Jesse Jackson, Jr., who, along with his wife, pilfered more than a quarter of a million dollars of campaign donations has been sentenced to 30 months in federal prison - with the possibility of a four month reduction.

As he got into a car to drive away from reporters, Jackson, who used checks and credit cards more than 3,000 times for "personal items (such as multiple flat screen televisions, sports club memberships, nightclubs and lounges, a gold-plated Rolex watch, fur capes and parkas), said:
"I still believe in forgiveness and redemption ... and I still believe in the resurrection." 

Monday, July 22, 2013

Saunders: Trayvon Martin v. Clarence Aaron

Debra J. Saunders, at the San Francisco Chronicle, notes that it was almost a year ago that the White House "said it wanted to review the commutation petition of a black man sentenced to life without parole in 1993 for a first-time nonviolent drug conviction." Yet, in his recent speech regarding Trayvon Martin, and the African-American community's "acute awareness" of "racial disparities" in "everything from the death penalty to enforcement of our drug laws," the President "ignored his own failure to redress a racial inequity by freeing Clarence Aaron." Writes Saunders:
You might say that under different circumstances, Barack Obama could have been Clarence Aaron.
As such, the President should really "clean up his own turf." More specifically, he should "use the pardon power" to apply the Fair Sentencing Act of 2010 retroactively. This would address what Families Against Mandatory Minimums President Julie Stewart calls - in effect - "serving death in prison" for first time, non-violent drug offenses. Saunders notes:
A growing number of conservatives -- ranging from Jeb Bush to Ed Meese -- have signed the Right On Crime statement of principles, which challenges Washington's "reliance on prisons" and policies that harden low-risk offenders who could be rehabilitated. With this movement, Obama could use the pardon power in a cause that brings left and right together. Alas, it appears the president seems interested in racial disparity only when he can use it as a crowbar to pry the country further apart. When he has the authority and ability to correct federal racial inequities, he is missing in action. 
See full editorial here.

Tuesday, July 9, 2013

Alabama: Siegelman, Connections reports that President Obama's former White House counsel, Gregory B. Craig, has visited Don Siegelman in prison "in the last few weeks." Craig's law firm (Skadden, Arps, Slate, Meagher and Flomis) also reported to be "taking over part of the former governor's appeal of his bribery conviction." Siegelman's son, a law student. says he doesn't think Craig's firm "would have agreed to take on an appeal or an issue that didn't have merit." Craig is also notable for defending President Clinton against impeachment and for representing John Hinckley Jr. (who shot Ronald Reagan).

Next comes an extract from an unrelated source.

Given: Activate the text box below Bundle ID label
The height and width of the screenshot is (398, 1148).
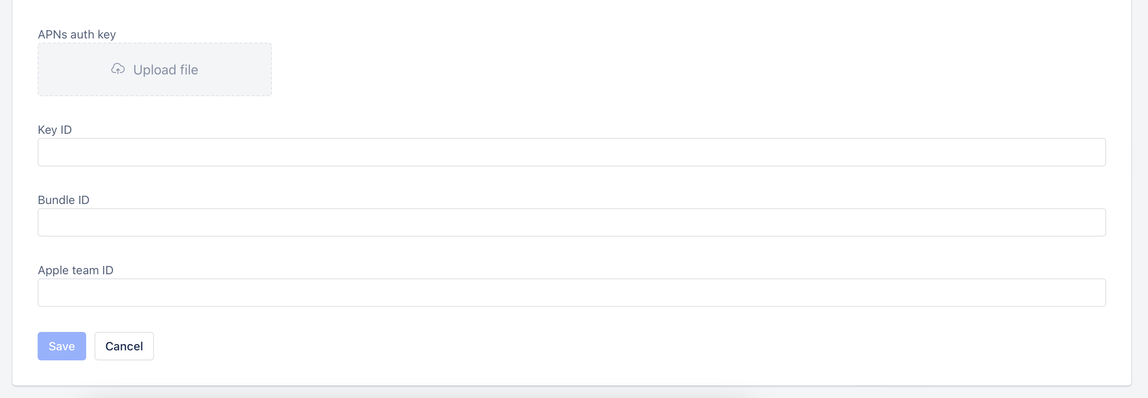Looking at the screenshot, I should point(571,222).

The 67-year old Siegelman is serving a six-and-a-half year sentence for bribery and other charges and is projected to be released some time in August of 2017. He has also steadily maintained his innocence.

 See full story here.

Thursday, May 16, 2013

Saunders: Holder Still a Mess When It Comes to Pardons

Debra Saunders of the San Francisco Chronicle observes that, at Wednesday’s House Judiciary Committee hearing, Rep. Steve Cohen asked Eric Holder about a possible presidential pardon for former Alabama Gov. Don Siegelman. Cohen argued President Obama could pardon Siegelman "now,” but Holder, evidently, attempted to rebut that notion by saying Siegelman wasn't eligible to "apply" for clemency because he has not served out his sentence and there is an ongoing appeal.

Cohen then observed what should have been the obvious (at least obvious to the Attorney General of the United States ... and the point person for the Marc Rich pardon and FALN commutations) - that Department of Justice "rules" and "guidelines" do not constrain the president in any way, shape or form. Holder then sheepishly agreed.

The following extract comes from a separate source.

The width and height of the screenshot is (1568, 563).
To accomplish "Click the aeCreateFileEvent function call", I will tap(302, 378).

Cohen then asked Holder if the current U.S. Pardon Attorney was under investigation. Holder responded that there had been "some difficulties" with respect to some applicant (whose name he could not remember), but added that "corrective measures" had been "put in place" so such a "mistake" would "not happen in the future.” With exasperation, Saunders notes the individual was Clarence Aaron, "who outrageously was sentenced to life without parole for a first-time nonviolent drug offense."

Indeed, if Mr. Aaron's application is not the most famous around, it is certainly in the top 5. And a report by the Office of the Inspector General concluded the conduct of the Pardon Attorney, in the matter of Aaron's application, "fell substantially short of the high standards to be expected of Department of Justice employees and of the duty that he owed to the President of the United States." But Attorney General Holder only has a fuzzy memory of any of this? Wow! Imagine what it will be like for Congress to get information out of him that he doesn't want them to have!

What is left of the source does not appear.